Estratto del testo =>
★ ★ ★ ★ ★

Oltre al valore ceduto per le aziende pubbliche privatizzate e vendute a società multinazionali, bisogna anche considerare il costo delle commissioni per i collocatori di borsa, banche che compongono il sindacato di collocamento e altri consulenti esterni. E’ inutile dire che fra questi organismi che hanno intascato enormi cifre di commissioni, dove figurano entità come J.P. Morgan, Goldman Sachs, Morgan Stanley, Credit Suisse, First Boston, Merrill Lynch e così via, tutte “investment bank” anglosassoni che hanno incassato lucrose intermediazioni per la loro attività di consulenza, senza mai aver rischiato in proprio neanche un dollaro.
Sarà un caso poi che alcuni dei personaggi italiani autori delle privatizzazioni siano passati a lavorare presso queste entità, come lo stesso Draghi e Prodi alla Goldman Sachs. Quel consueto sistema di porte girevoli che riguarda i grandi super-manager che lavorano a contatto con i circoli finanziari che contano.
D’altra parte questi “tecnici” una volta cooptati all’interno dei governi non è un mistero che operano sulla base delle direttive che ricevono dai grandi organismi finanziari transnazionali di cui sono espressione e di cui curano gli interessi. Questa però è un’altra storia che il pubblico non deve sapere grazie all’inganno dei falsi media che esaltano le grandi qualità, levatura e preparazione di questi super tecnici.

★ ★ ★ ★ ★

Voci memorizzate =>
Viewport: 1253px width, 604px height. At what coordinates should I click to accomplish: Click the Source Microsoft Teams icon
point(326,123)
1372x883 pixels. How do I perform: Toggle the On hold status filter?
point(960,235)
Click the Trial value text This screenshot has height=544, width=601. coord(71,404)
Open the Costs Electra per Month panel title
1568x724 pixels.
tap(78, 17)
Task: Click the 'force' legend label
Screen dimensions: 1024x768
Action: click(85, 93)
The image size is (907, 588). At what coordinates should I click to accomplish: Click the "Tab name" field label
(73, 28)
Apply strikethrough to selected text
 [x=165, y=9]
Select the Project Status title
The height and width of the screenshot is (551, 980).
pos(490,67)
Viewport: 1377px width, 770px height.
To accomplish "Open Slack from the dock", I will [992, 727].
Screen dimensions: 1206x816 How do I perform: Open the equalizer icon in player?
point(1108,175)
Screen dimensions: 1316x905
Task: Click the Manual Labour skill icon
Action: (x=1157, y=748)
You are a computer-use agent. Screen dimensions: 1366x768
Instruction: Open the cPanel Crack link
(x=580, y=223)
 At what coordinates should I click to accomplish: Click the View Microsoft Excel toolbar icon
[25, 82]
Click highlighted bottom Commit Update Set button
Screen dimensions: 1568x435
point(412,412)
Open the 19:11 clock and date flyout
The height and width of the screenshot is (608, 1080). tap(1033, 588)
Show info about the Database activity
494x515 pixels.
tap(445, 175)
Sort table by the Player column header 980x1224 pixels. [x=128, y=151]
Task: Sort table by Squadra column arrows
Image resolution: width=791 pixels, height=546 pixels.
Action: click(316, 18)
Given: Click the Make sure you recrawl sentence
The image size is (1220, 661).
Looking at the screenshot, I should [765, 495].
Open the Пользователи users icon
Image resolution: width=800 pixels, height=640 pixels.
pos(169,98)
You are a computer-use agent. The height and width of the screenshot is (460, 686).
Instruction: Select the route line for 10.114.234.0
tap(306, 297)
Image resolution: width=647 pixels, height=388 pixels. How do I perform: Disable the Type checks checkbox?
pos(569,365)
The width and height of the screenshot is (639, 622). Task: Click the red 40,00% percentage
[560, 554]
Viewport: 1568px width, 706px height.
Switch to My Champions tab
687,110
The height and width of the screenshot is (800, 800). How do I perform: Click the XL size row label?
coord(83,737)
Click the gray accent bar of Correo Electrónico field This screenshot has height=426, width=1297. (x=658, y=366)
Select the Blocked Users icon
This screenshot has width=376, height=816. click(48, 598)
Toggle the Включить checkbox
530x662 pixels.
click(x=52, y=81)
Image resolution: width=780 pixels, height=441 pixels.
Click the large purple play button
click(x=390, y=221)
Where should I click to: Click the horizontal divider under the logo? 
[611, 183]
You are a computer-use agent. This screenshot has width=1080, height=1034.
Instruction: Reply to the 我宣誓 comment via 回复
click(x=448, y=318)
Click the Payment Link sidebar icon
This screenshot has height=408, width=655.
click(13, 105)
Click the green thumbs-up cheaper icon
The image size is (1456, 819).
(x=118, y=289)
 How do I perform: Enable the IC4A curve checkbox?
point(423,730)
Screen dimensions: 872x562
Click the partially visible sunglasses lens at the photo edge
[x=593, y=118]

★ ★ ★ ★ ★

Rispondi alle domande sul brano dedicato alle privatizzazioni.
1. Quale costo, oltre al valore ceduto per le aziende pubbliche, bisogna considerare secondo il brano?
2. Quali due personaggi italiani il brano indica come passati a lavorare alla Goldman Sachs?
3. Chi esalta le qualità, la levatura e la preparazione dei super tecnici?

1. Il costo delle commissioni per i collocatori di borsa, per le banche che compongono il sindacato di collocamento e per altri consulenti esterni.
2. Draghi e Prodi.
3. I falsi media.